Hace unos días, una señora hablando de lo que hay más allá de la muerte, me expresaba su temor a perder su individualidad. «no me hace ninguna gracia, me decía, que mi ser sea como una gota de agua que se mezcla y funde en el océano de la divinidad. Aunque esté unida a la divinidad, quiero seguir siendo yo».
Al afirmarme esto, esta señora me estaba declarando su rechazo a una corriente, por cierto nada cristiana, muy frecuente en nuestros días: la concepción panteísta, que supone la negación de una diferencia esencial entre Dios y el mundo, con la afirmación de una identidad plena entre ambos. La naturaleza, nos dicen, no es algo dirigido desde fuera, sino que se da una inmanencia total entre Dios y el mundo.
La respuesta cristiana a este problema la encontramos sobre todo en 1 Cor 12,4-30. «Todos nosotros, judíos y griegos, esclavos y libres, hemos sido bautizados en un mismo Espíritu, para formar un solo cuerpo» (v.13). «Pero el cuerpo no lo forma un solo miembro, sino muchos. Si dijera el pie: ‘Puesto que no soy mano, no formo parte del cuerpo’, ¿dejaría por eso de ser parte del cuerpo? Si el cuerpo entero fuera ojo, ¿dónde estaría el oído; si fuera todo oído, dónde estaría el olfato? (v. 17). «Sin embargo, aunque es cierto que los miembros son muchos, el cuerpo es uno solo» (v. 20). «Pues bien, vosotros sois el cuerpo de Cristo, y cada uno es un miembro» (v. 27).
En este punto no puedo por menos de acordarme de una frase del cardenal Ratzinger, cuando le preguntaron que cuántos caminos había para encontrar a Dios. Su respuesta fue: «tantos como seres humanos». Es decir todos nosotros tenemos y conservaremos nuestra propia individualidad y vocación y cada uno de nosotros debe tratar de descubrir cuál es su vocación, que corresponde a nuestra manera de realizarnos como personas y encontrar a Dios. Podemos decir que todos hemos de preguntarnos qué es lo que Dios espera de mí en concreto y de qué modo he de realizarme como persona, pues como nos recuerda el Concilio «en la constitución del cuerpo de Cristo está vigente la diversidad de miembros y oficios» (LG nº 7), sin olvidar que, como dice el nº 9 de la misma Constitución Dogmática: «En todo tiempo y en todo pueblo es grato a Dios quien le teme y practica la justicia (cf. Act 10,35). Sin embargo fue voluntad de Dios el santificar y salvar a los hombres, no aisladamente, sin conexión alguna de unos con otros, sino constituyendo un pueblo, que le confesara en verdad y le sirviera santamente».
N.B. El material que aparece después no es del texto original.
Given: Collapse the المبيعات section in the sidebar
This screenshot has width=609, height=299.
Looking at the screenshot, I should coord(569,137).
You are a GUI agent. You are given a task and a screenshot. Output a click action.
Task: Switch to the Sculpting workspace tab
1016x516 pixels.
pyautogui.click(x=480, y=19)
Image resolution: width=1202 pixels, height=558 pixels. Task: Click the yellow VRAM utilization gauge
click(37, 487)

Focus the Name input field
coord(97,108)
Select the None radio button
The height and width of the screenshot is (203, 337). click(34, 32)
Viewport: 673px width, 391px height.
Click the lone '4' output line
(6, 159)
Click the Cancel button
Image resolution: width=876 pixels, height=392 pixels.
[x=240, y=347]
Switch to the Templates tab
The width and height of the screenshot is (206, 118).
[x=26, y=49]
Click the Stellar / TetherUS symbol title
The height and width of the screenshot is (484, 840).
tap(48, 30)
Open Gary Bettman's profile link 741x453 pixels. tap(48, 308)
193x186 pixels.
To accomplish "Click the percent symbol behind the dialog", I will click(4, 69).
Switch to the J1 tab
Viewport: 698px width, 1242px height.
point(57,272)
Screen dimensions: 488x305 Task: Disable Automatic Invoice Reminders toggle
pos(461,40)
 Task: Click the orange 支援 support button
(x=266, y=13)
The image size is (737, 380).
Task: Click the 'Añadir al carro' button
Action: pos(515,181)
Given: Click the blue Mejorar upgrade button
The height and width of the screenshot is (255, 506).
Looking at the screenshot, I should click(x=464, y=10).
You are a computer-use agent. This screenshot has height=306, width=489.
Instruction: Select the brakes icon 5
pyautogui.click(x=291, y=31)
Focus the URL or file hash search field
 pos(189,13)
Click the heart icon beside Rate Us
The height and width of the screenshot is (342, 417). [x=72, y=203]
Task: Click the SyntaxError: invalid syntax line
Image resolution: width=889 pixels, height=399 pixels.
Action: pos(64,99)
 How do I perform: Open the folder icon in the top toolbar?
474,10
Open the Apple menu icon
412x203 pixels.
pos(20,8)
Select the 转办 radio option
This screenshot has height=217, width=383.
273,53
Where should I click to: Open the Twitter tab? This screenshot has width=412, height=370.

Un rasgo importante de la enseñanza moral de la Iglesia primitiva es el fuerte sentimiento existente de constituir una comunidad orgánica en la que sus miembros son partes de un cuerpo, del Cuerpo de Cristo, idea desarrollada como hemos visto sobre todo por S. Pablo (1 Cor 12,12-27), pero que existe también en S. Juan bajo la figura de la vid y de los sarmientos (Jn 15,1-8), y en S. Pedro, en donde la figura es de un edificio de piedras vivas (1 P 2,4-5).
La vida cristiana se desarrolla en consecuencia en el interior de un organismo social que es el Cuerpo de Cristo y cuyo fin es la salvación del mundo entero. Es en Cristo donde somos llamados, justificados y glorificados (Rom 8,28-30). Lo propio del cristiano habrá que encontrarlo en las realidades y motivaciones cristianas de nuestra actuación. Estas realidades son entre otras la persona de Cristo, el Espíritu Santo obrando en nosotros, la comunidad eclesial, los sacramentos etc., que deben estar presentes en nuestro comportamiento, orientándonos hacia los valores divinos, pues de otro modo no existiríamos ni como cristianos ni como hombres de fe.
Con esto creo queda respondida la pregunta que nos hacíamos al comienzo del artículo. Nuestra personalidad, nunca, nunca quedará diluida, sino que, aunque formemos parte del Cuerpo de Cristo, seguiremos siendo nosotros mismos, aunque estemos disfrutando plenamente de la visión beatífica de Dios en el cielo.